─── Information supplied
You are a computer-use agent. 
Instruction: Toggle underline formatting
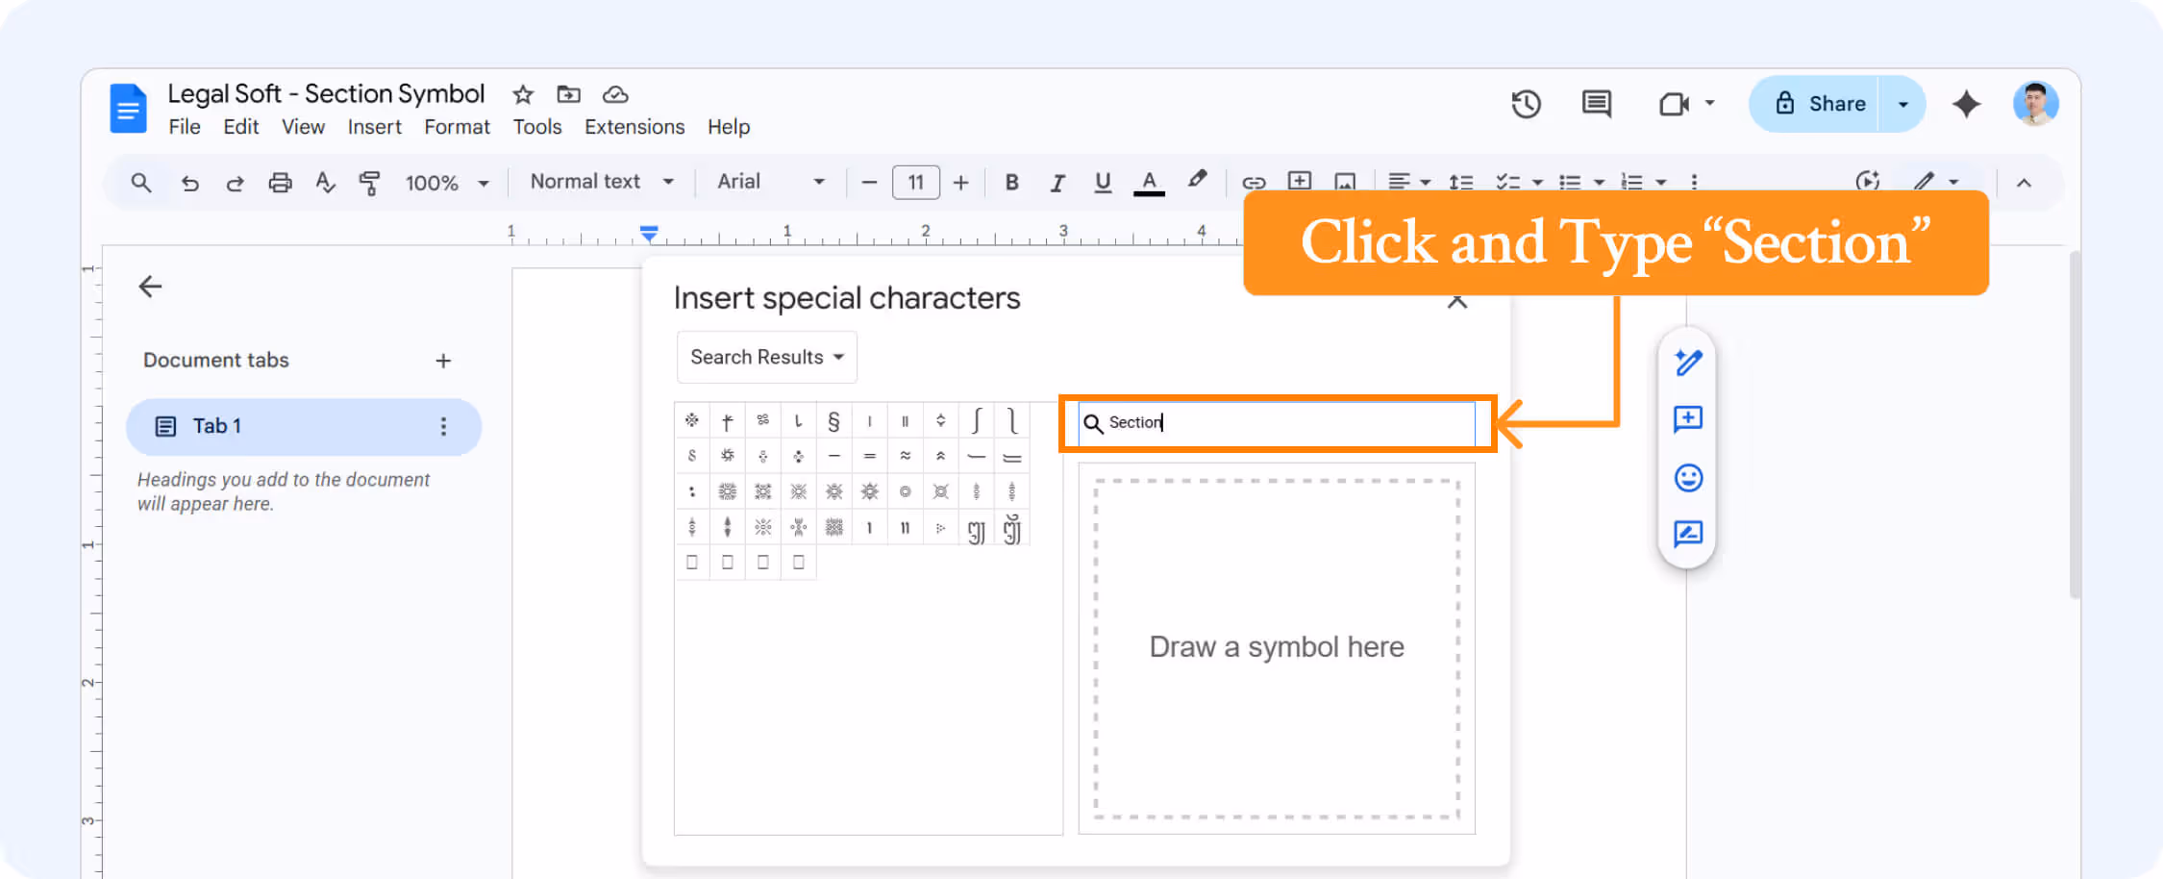pyautogui.click(x=1103, y=181)
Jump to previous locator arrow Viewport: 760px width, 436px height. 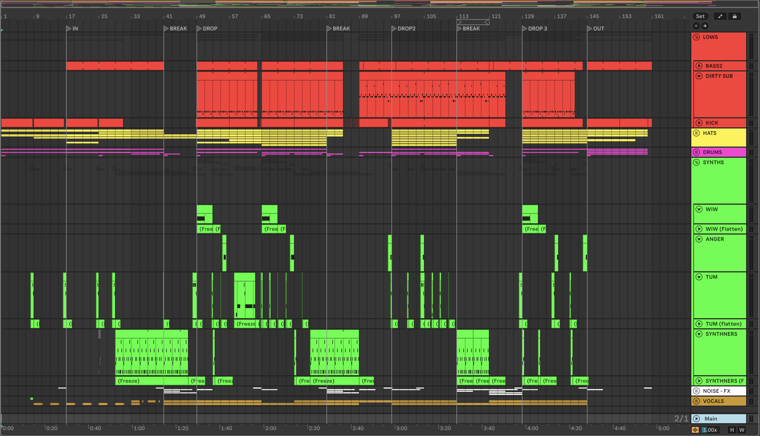pos(696,26)
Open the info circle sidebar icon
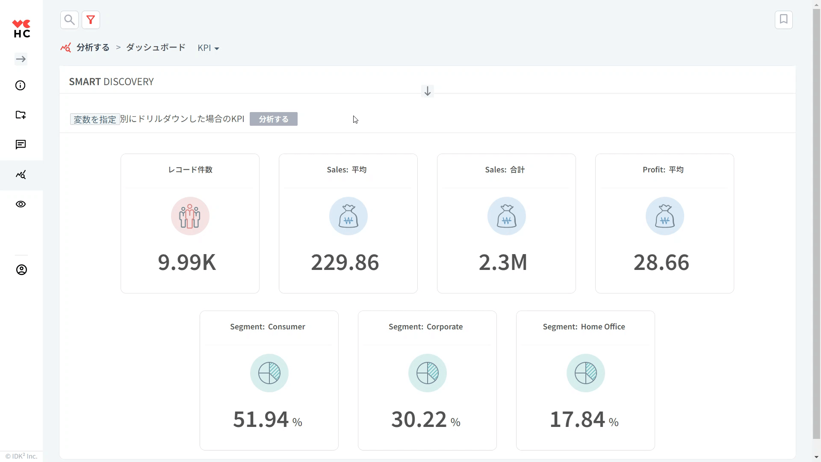821x462 pixels. [x=21, y=86]
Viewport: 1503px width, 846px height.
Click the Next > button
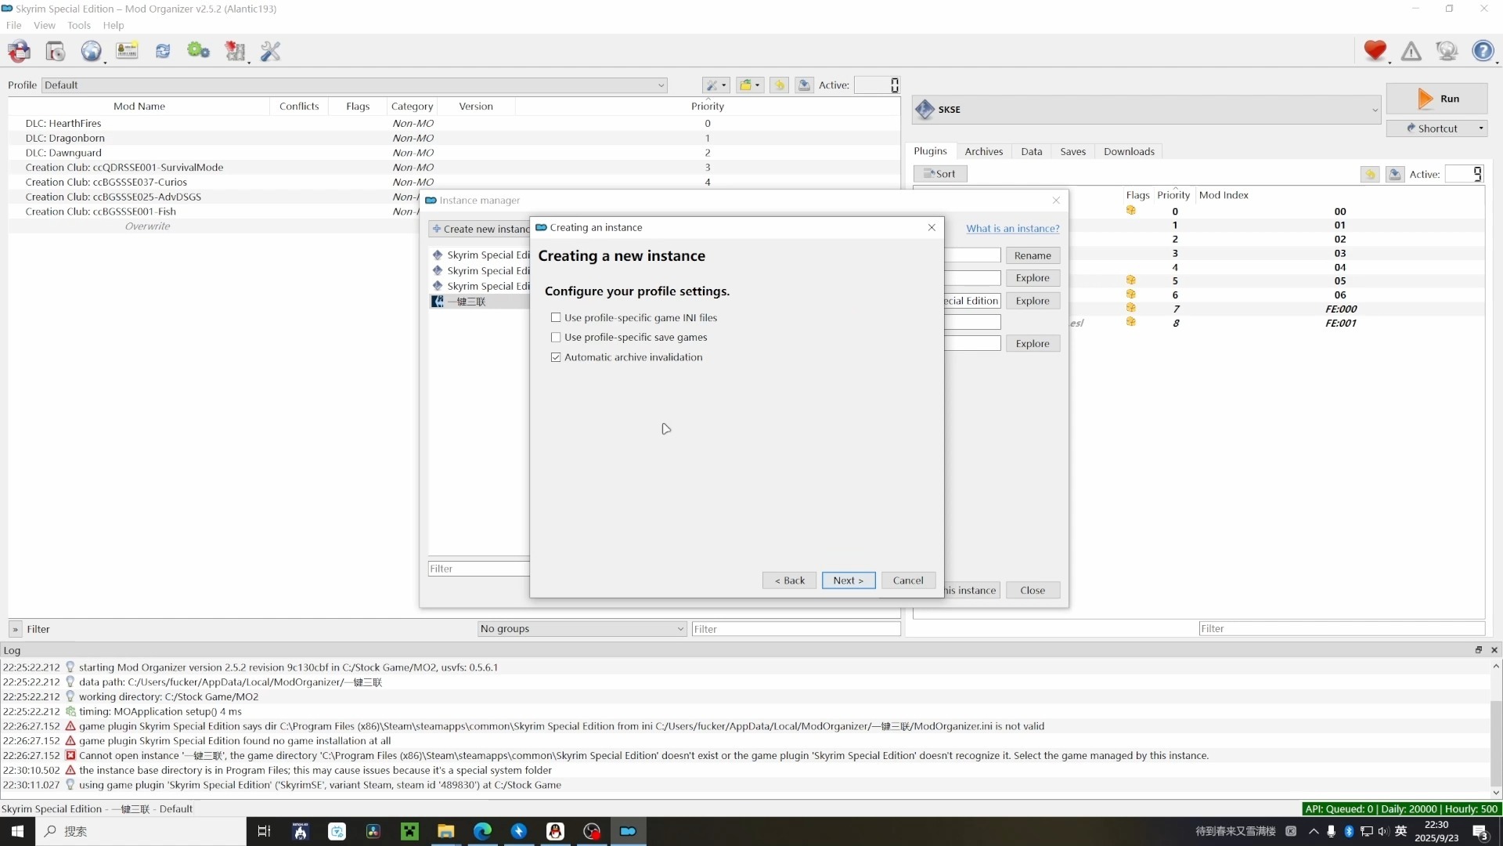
──────
Exercise brief ->
Skipping any pictures, copy the line that holds "Viewport: 1503px width, 846px height." and each line after it through the last line of the records, unchanged, and no other lines.

Completed task ->
Viewport: 1503px width, 846px height.
Click the Next > button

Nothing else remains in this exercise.